One of the easiest ways to tell the difference between and professional video editor and a novice is to simply look at how much they use the keyboard. Editors that have been in the business for some time know that a few seconds saved add up over the length of the project.
Learn the Lingo
Video editing is not just a hobby or a profession; it is an industry. And just like any industry, there is a ton of jargon to learn. Practically speaking, you do not need to know all the terms on the Glossary to become a better video editor, but a fundamental knowledge of the terms may help you communicate better with other video editors or clients.

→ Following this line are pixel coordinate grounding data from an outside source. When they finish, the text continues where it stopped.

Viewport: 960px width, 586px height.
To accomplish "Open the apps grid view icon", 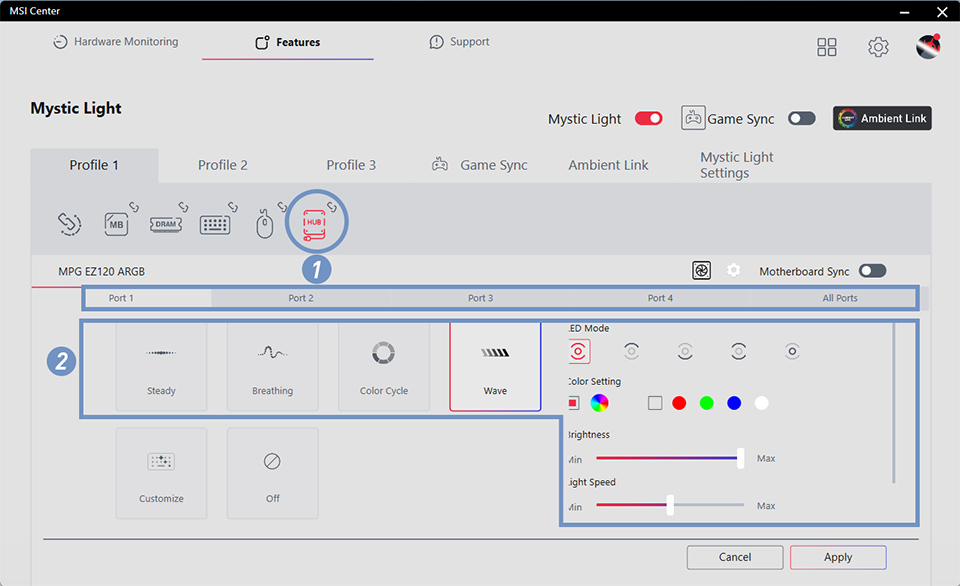I will click(x=827, y=47).
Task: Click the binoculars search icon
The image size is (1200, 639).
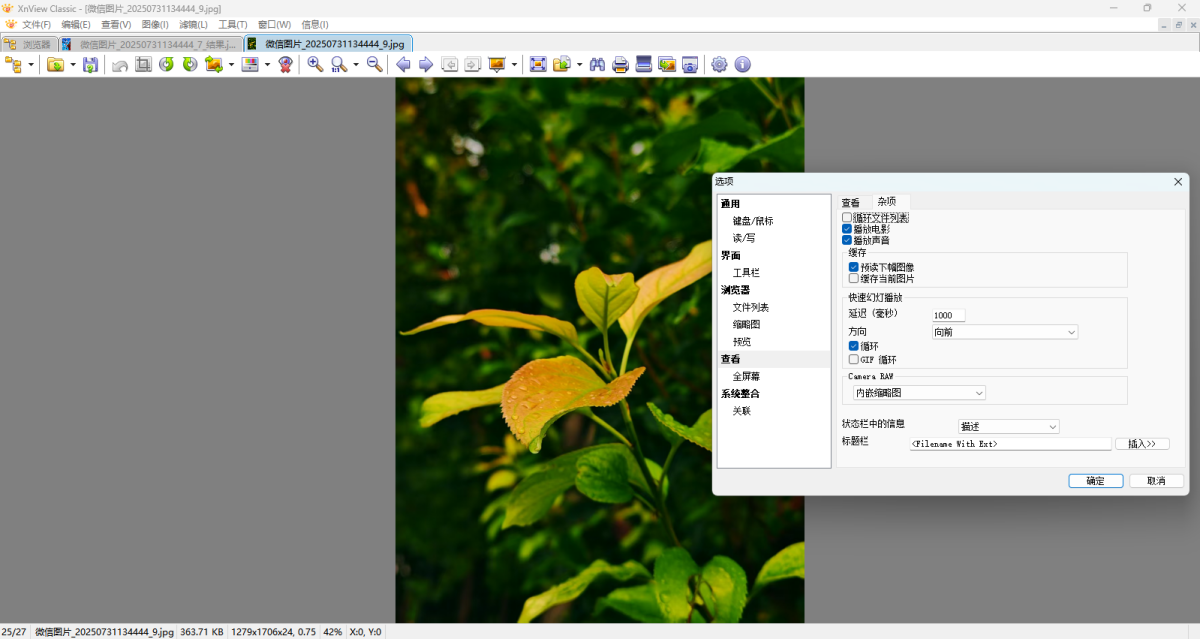Action: pos(597,65)
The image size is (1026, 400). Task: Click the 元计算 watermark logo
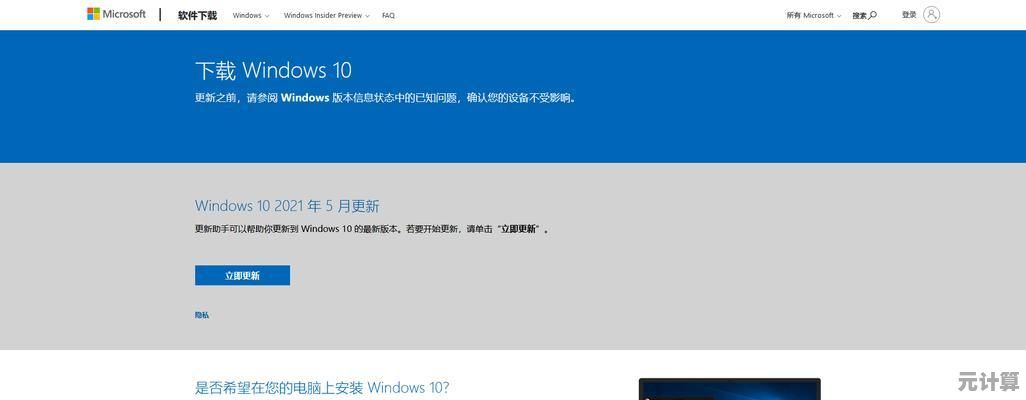987,382
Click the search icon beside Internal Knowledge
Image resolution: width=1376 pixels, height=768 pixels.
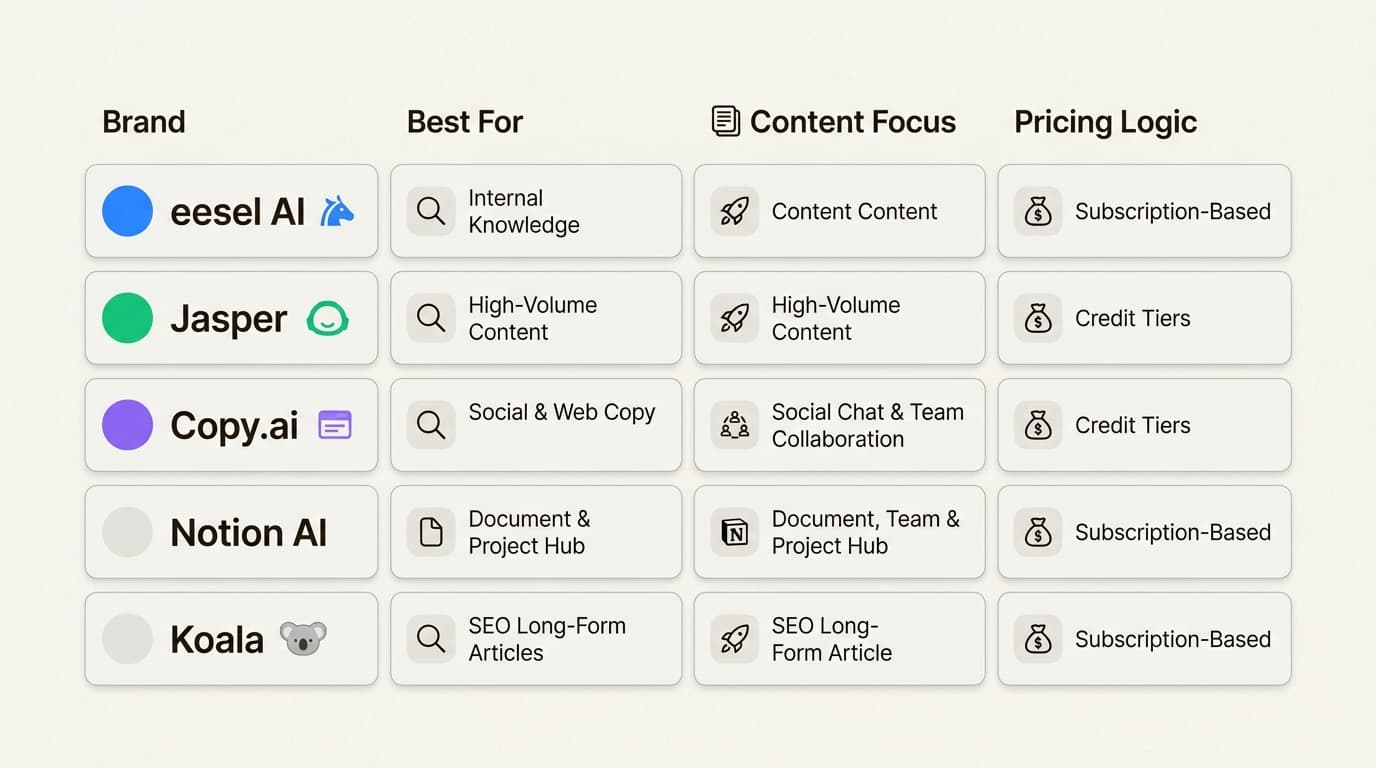tap(431, 211)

Assemble, Then Make a Rough Cut
Drag and drop all your video footage into a timeline and make sure your frame size and frame rates are consistent. Begin a new timeline and drag-and-drop the best clips into what becomes your assembly cut. Remember to save your work frequently, and notate the date and time of each version.
Refine Your Video
In this phase, your rough cut begins to resemble a cohesive project. Adjust the sound and color, make sure the dialog is audible, and add music, titles, or graphics in this phase. Color correction is the process of setting your footage to a color baseline. No matter how great your subject looks on set, you will almost always need to do some basic post-processing for a consistent video.
Refine Some More
A slow scene can set the mood and add tension or it can bore an audience. A fast scene can add adrenaline to your audience’s systems or it can give them headaches. Some editors cut their projects several different ways before they find the right pace. Do not let cutting your project several times discourage you.
People view most of their projects on phones, tablets, or computers, so it is essential to know how to export for the web. The goal when exporting a video for the web is to create the highest quality possible with the smallest file size. Four main factors determine the file size of your finished video:
A codec determines the type of file format (MP4, AVI, MOV). The more compression performed by the codec, the smaller your video’s size. Videos that are smaller in file size tend to be lower in visual quality.

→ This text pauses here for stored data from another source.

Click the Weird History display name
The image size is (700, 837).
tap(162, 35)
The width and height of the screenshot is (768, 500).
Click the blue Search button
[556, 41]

Resolution refers to the number of horizontal and vertical pixels (dots on display) your video contains. For example, a 4K UHD (2160P) video has four times the resolution of FHD (1080P) video. A higher resolution means more information to store so that you will have larger file sizes.
The Bit Rate is the measure of the speed of data processing of your video. A higher bit rate means higher-quality video and larger files. OpenShot allows you to manually set the Bit Rate / Quality in the Advanced tab of the Export Video window.
The frequency (in Hz) at which consecutive images, called frames, appear on the display is the Frame Rate. Typically, you export your video in the film standard (24fps) or the TV broadcast standard of 30fps (or 25fps in PAL). While there is not much wiggle room here, you should note that if you decide to export your video in 48fps, 50fps, or 60fps, your file size doubles.
In conclusion, video editing is an accessible skill that can elevate your video content even if you’re not a professional videographer. With the ability to trim, arrange, and enhance footage, you can create engaging videos that captivate your audience. Whether you’re a beginner or on your way to becoming a skilled video editor, remember to focus on storytelling, efficient organization, and refining your project’s details. From selecting the right computer to mastering keyboard shortcuts and understanding technical aspects like codecs and resolutions, your journey in video editing can lead to polished and impactful results. As you venture into the world of video editing, keep in mind that practice, patience, and a commitment to learning are key to achieving excellence in this creative endeavor.